Unless you’re sick to your stomach, eggs are a great food to eat when you’re sick. Plus, if you can get yourself up off the couch for a few minutes, an omelet only takes a few minutes to make, and contains amino acids and protein, B vitamins, iron, Vitamins A and D. One specific amino acid it contains is tryptophan, which will help you relax and rest. I suggest buying organic or pastured eggs if you can though, to avoid pesticides, hormones and fertilizers that might not be so good for you. Prepare an omelet with 2 egg whites and 1 egg, toss in some no- salt- added canned tomatoes ( such as Muir Glen organic brand), and perhaps add some asparagus or spinach. This is a very satisfying, warming meal that can aid in healing and repair. Plus, it’s really tasty! I like mine topped with fresh black pepper and Italian spices.

3.Tom Yum Seafood

This Thai Seafood Soup is authentic and incredible tasting - you’ll love the combination of shrimp and/or seafood together with lemongrass, coconut milk, and lime. This soup soothes and uplifts the spirit as well as the body. In Thailand, Tom Yum Seafood is known for its health benefits and is the Thai equivalent of chicken noodle soup when you’re feeling ill. It’s also remarkably easy to make once you have the ingredients. And if you have any trouble finding these ingredients, don’t be put off making it - just try my recommended substitutions (bottom of recipe) and it will still turn out great! Make this soup on a chilly fall or winter day and you’ll soon feel thoroughly warmed from the inside. ENJOY!

Ingredients
6 cups good-tasting chicken stock
12 medium raw shrimp, shells removed
Other seafood of your choice: fresh mussels, scallops, crab, or sliced fish fillet (up to 1 handful of each)
1 stalk minced lemongrass*, OR 2.5 to 3 Tbsp. frozen or bottled prepared lemongrass (or see substitutions list)
2 kaffir lime leaves*
4 cloves garlic, minced
1 tsp. galangal OR ginger, grated
1-2 sliced red chilies OR 1-2 tsp.
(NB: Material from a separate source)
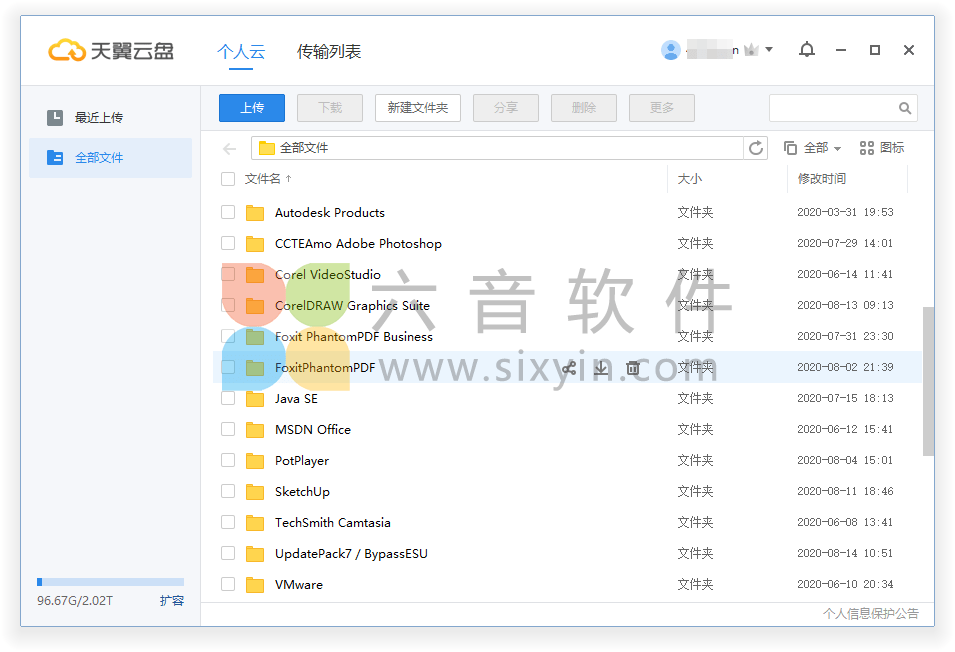Screen dimensions: 955x652
Task: Refresh the current folder view
Action: point(757,147)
Thai chili sauce*
Optional: handful of fresh mushrooms, sliced thinly
1 medium tomato, cut into thin strips
Other optional vegetables: handful baby bok choy
1/2 can (14 ounce) thick coconut milk (not ‘lite’)
2 Tbsp. fish sauce * (if you don’t like the smell of fish sauce, see substitutions list below)
1 Tbsp. soy sauce
juice of 1 lime
1 tsp. sugar
1/4 cup fresh coriander (cilantro), roughly chopped

Preparation
Pour stock plus lemongrass and lime leaves in a deep soup pot over medium-high heat. If using fresh lemongrass, also add the upper stalk pieces for extra flavor. Bring to a boil.

Add garlic, galangal/ginger, chili, and mushrooms (if using). Reduce heat to medium and simmer 2-3 minutes, or until mushrooms are soft.

Add the shrimp, any other seafood you’re using, and tomato plus baby bok choy (if using). Simmer over medium heat 3-4 minutes, or until shrimp turns pink and plump and mussels have opened. Scallops, crab, and fish should all be firm to the touch and no longer translucent.

Reduce heat to medium-low and add the coconut milk, fish sauce, soy sauce, lime juice, and sugar. Stir well to combine and gently simmer until hot (do not boil at this point). Taste-test the soup for salt and spice, adding more fish sauce instead of salt (I usually add 1 more Tbsp.), or more chili as desired. If too sour, add more sugar. If too spicy for your taste or if you’d like it creamier, add more coconut milk. If too salty, add another squeeze of lime juice.

Serve in bowls with fresh coriander sprinkled over. For an extra hit of flavor, you can also add some Thai chili sauce, either store-bought or the homemade version.